> _Stored data_:
###
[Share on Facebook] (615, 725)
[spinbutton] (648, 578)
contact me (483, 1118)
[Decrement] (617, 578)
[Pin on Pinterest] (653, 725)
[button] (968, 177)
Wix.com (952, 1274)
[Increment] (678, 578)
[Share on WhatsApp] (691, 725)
###
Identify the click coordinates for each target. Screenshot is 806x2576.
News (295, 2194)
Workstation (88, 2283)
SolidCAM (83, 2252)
###
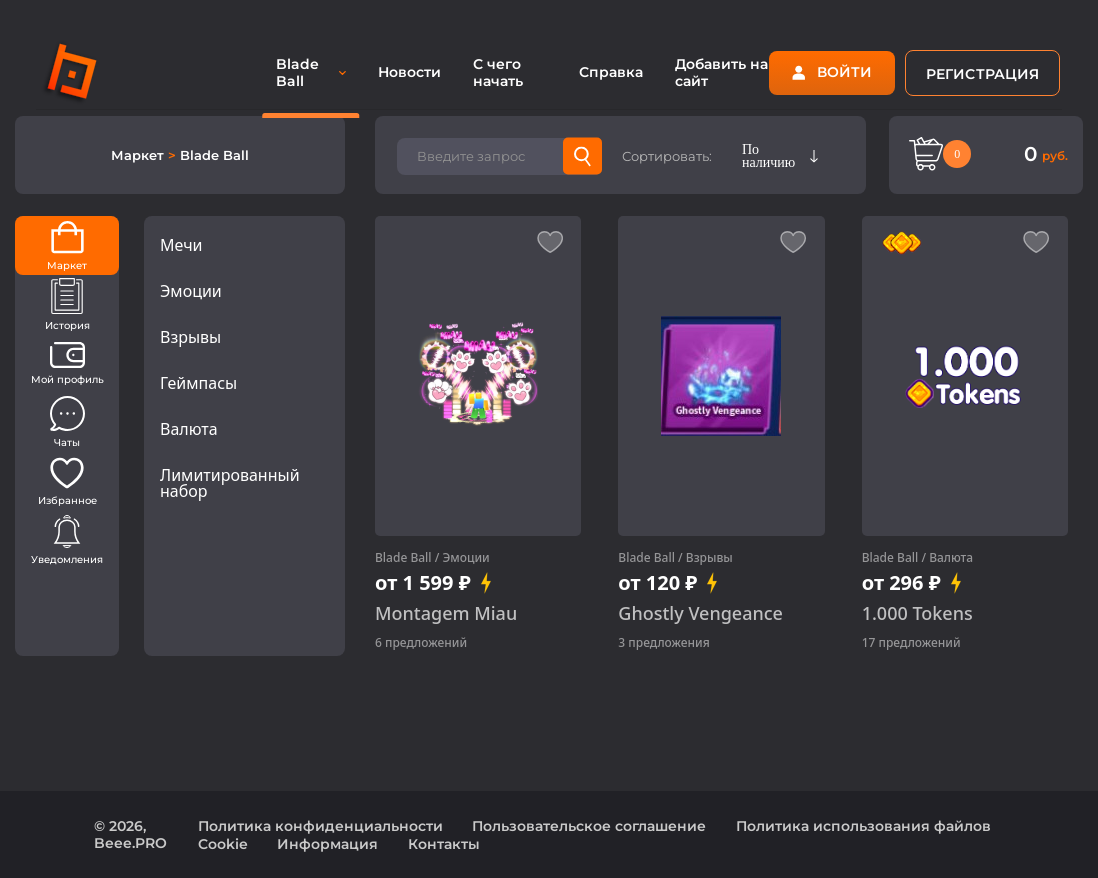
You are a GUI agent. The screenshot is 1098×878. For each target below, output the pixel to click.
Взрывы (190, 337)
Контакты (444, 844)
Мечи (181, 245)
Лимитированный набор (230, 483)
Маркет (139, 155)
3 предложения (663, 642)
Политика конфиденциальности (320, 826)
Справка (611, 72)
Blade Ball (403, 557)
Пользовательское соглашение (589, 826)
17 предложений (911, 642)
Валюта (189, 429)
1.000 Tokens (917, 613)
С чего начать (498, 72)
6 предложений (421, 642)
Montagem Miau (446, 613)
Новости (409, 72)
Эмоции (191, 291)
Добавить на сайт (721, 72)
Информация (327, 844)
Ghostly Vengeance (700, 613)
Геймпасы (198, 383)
###
Provide as a JSON list of strings, one string per line and with blank lines omitted, the lines of the material from the line containing "Валюта (189, 429)" up to and including the line containing "Геймпасы (198, 383)".

> _Output_:
[
  "Валюта (189, 429)",
  "1.000 Tokens (917, 613)",
  "С чего начать (498, 72)",
  "6 предложений (421, 642)",
  "Montagem Miau (446, 613)",
  "Новости (409, 72)",
  "Эмоции (191, 291)",
  "Добавить на сайт (721, 72)",
  "Информация (327, 844)",
  "Ghostly Vengeance (700, 613)",
  "Геймпасы (198, 383)"
]